### TEXT EXCERPT
On June 1st, 2013, I visited the
Chinese Cemetery of Nolettes on the Somme River.
849 Chinese men who died during World War I or right after it are buried in this beautiful place.
Their simple
gravestones are engraved with Chinese as well as English characters.
Most of these men who died so far from home where probably Buddhist and it is unlikely that any Buddhist words were ever spoken on their behalf.
I lit some incense I had brought with me, and I sat in Zazen under the main
cypress tree during the time it took for one stick to burn.
After that I
walked each row of gravestones reciting the heart sutra for them.
Then I bowed and left.
Here is the story of men buried there almost totally forgotten for over 80 years...
In 1916, France and Britain started to
recruit Chinese labourers to fill the manpower shortage caused by
World War I. Approximately 140,000 Chinese workers - about 100,000 with the
Brits and 40,000 with the French - served on the
Western Front during and right after the War.

### DATASET CONTENT
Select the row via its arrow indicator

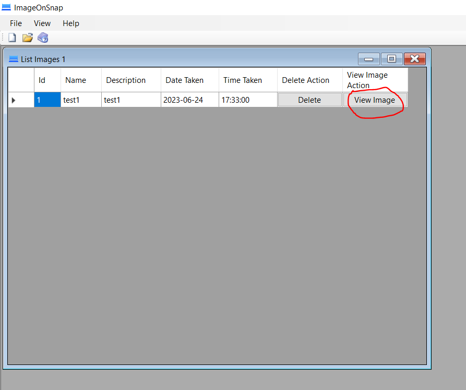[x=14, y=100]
---
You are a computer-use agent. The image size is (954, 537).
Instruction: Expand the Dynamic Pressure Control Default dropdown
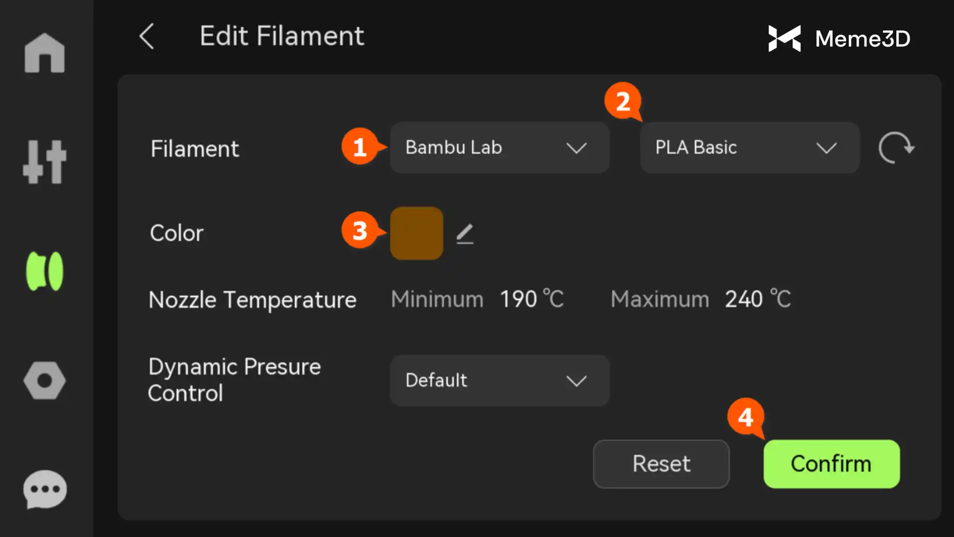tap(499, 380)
==
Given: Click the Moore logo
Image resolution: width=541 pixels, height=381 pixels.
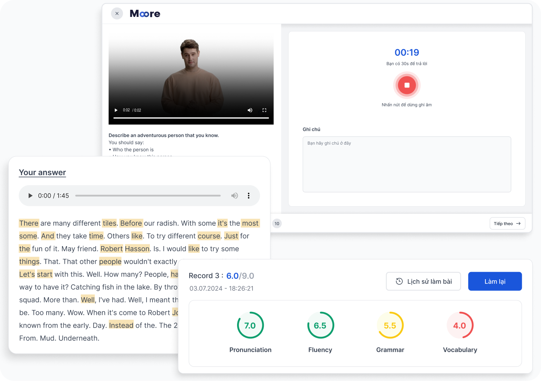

### GOAL 1
In the text about the Chinese Cemetery of Nolettes, how would you translate the sentence "Their simple gravestones are engraved with Chinese as well as English characters." into Spanish?
### GOAL 2
Could you quote the stretch of the text about the Chinese Cemetery of Nolettes from "On June 1st, 2013, I" through "stick to burn." word for word?
### GOAL 3
According to the text about the Chinese Cemetery of Nolettes, about how many Chinese workers served with the French on the Western Front?

### PROBLEM SOLUTION 1
Sus sencillas lápidas están grabadas con caracteres chinos e ingleses.

### PROBLEM SOLUTION 2
On June 1st, 2013, I visited the
Chinese Cemetery of Nolettes on the Somme River.
849 Chinese men who died during World War I or right after it are buried in this beautiful place.
Their simple
gravestones are engraved with Chinese as well as English characters.
Most of these men who died so far from home where probably Buddhist and it is unlikely that any Buddhist words were ever spoken on their behalf.
I lit some incense I had brought with me, and I sat in Zazen under the main
cypress tree during the time it took for one stick to burn.

### PROBLEM SOLUTION 3
About 40,000.